Collected data
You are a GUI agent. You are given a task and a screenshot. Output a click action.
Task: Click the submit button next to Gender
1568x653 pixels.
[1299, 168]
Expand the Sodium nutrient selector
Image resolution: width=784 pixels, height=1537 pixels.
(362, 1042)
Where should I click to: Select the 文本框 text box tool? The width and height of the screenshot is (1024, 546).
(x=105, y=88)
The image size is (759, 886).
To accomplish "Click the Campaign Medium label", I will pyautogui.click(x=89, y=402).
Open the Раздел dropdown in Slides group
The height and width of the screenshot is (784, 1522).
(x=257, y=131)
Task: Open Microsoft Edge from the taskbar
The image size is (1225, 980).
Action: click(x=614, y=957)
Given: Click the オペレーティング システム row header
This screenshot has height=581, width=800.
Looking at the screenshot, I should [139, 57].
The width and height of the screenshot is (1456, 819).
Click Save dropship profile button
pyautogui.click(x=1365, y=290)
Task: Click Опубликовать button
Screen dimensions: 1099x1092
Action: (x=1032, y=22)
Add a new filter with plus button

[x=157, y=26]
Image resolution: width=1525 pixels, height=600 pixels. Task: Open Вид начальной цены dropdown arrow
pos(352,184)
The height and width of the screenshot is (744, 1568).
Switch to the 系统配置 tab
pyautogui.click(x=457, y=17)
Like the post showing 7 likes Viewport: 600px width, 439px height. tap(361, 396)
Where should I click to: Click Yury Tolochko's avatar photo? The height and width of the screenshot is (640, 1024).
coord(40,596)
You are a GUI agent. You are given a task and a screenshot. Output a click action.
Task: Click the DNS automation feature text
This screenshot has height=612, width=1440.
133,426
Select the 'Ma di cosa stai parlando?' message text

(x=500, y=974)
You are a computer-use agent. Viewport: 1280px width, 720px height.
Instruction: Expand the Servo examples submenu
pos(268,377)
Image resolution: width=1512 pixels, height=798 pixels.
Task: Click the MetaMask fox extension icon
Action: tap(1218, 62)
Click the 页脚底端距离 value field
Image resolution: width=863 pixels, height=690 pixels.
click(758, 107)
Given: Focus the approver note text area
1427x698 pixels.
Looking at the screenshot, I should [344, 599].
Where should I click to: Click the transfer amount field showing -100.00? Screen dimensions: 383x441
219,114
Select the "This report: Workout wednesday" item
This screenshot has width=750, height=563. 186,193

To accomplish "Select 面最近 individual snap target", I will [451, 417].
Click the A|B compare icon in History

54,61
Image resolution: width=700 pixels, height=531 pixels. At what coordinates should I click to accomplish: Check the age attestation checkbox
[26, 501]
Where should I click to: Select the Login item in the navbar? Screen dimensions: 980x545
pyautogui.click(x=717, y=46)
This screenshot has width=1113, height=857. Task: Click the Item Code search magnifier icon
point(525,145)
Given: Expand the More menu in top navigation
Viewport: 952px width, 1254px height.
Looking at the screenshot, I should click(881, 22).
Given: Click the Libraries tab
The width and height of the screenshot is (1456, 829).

| WHAT THE TASK REQUIRES |
Copy all the entries exactly.

| ANSWER SPACE |
You are a GUI agent. You are given a task and a screenshot. Output a click action.
Task: Click the submit button next to Gender
1568x653 pixels.
[1299, 168]
Expand the Sodium nutrient selector
Image resolution: width=784 pixels, height=1537 pixels.
(362, 1042)
Where should I click to: Select the 文本框 text box tool? The width and height of the screenshot is (1024, 546).
(x=105, y=88)
The image size is (759, 886).
To accomplish "Click the Campaign Medium label", I will pyautogui.click(x=89, y=402).
Open the Раздел dropdown in Slides group
The height and width of the screenshot is (784, 1522).
(x=257, y=131)
Task: Open Microsoft Edge from the taskbar
The image size is (1225, 980).
Action: click(x=614, y=957)
Given: Click the オペレーティング システム row header
This screenshot has height=581, width=800.
Looking at the screenshot, I should [139, 57].
The width and height of the screenshot is (1456, 819).
Click Save dropship profile button
pyautogui.click(x=1365, y=290)
Task: Click Опубликовать button
Screen dimensions: 1099x1092
Action: (x=1032, y=22)
Add a new filter with plus button

[x=157, y=26]
Image resolution: width=1525 pixels, height=600 pixels. Task: Open Вид начальной цены dropdown arrow
pos(352,184)
The height and width of the screenshot is (744, 1568).
Switch to the 系统配置 tab
pyautogui.click(x=457, y=17)
Like the post showing 7 likes Viewport: 600px width, 439px height. tap(361, 396)
Where should I click to: Click Yury Tolochko's avatar photo? The height and width of the screenshot is (640, 1024).
coord(40,596)
You are a GUI agent. You are given a task and a screenshot. Output a click action.
Task: Click the DNS automation feature text
This screenshot has height=612, width=1440.
133,426
Select the 'Ma di cosa stai parlando?' message text

(x=500, y=974)
You are a computer-use agent. Viewport: 1280px width, 720px height.
Instruction: Expand the Servo examples submenu
pos(268,377)
Image resolution: width=1512 pixels, height=798 pixels.
Task: Click the MetaMask fox extension icon
Action: tap(1218, 62)
Click the 页脚底端距离 value field
Image resolution: width=863 pixels, height=690 pixels.
click(758, 107)
Given: Focus the approver note text area
1427x698 pixels.
Looking at the screenshot, I should [344, 599].
Where should I click to: Click the transfer amount field showing -100.00? Screen dimensions: 383x441
219,114
Select the "This report: Workout wednesday" item
This screenshot has width=750, height=563. 186,193

To accomplish "Select 面最近 individual snap target", I will [451, 417].
Click the A|B compare icon in History

54,61
Image resolution: width=700 pixels, height=531 pixels. At what coordinates should I click to accomplish: Check the age attestation checkbox
[26, 501]
Where should I click to: Select the Login item in the navbar? Screen dimensions: 980x545
pyautogui.click(x=717, y=46)
This screenshot has width=1113, height=857. Task: Click the Item Code search magnifier icon
point(525,145)
Given: Expand the More menu in top navigation
Viewport: 952px width, 1254px height.
Looking at the screenshot, I should click(881, 22).
Given: Click the Libraries tab
The width and height of the screenshot is (1456, 829).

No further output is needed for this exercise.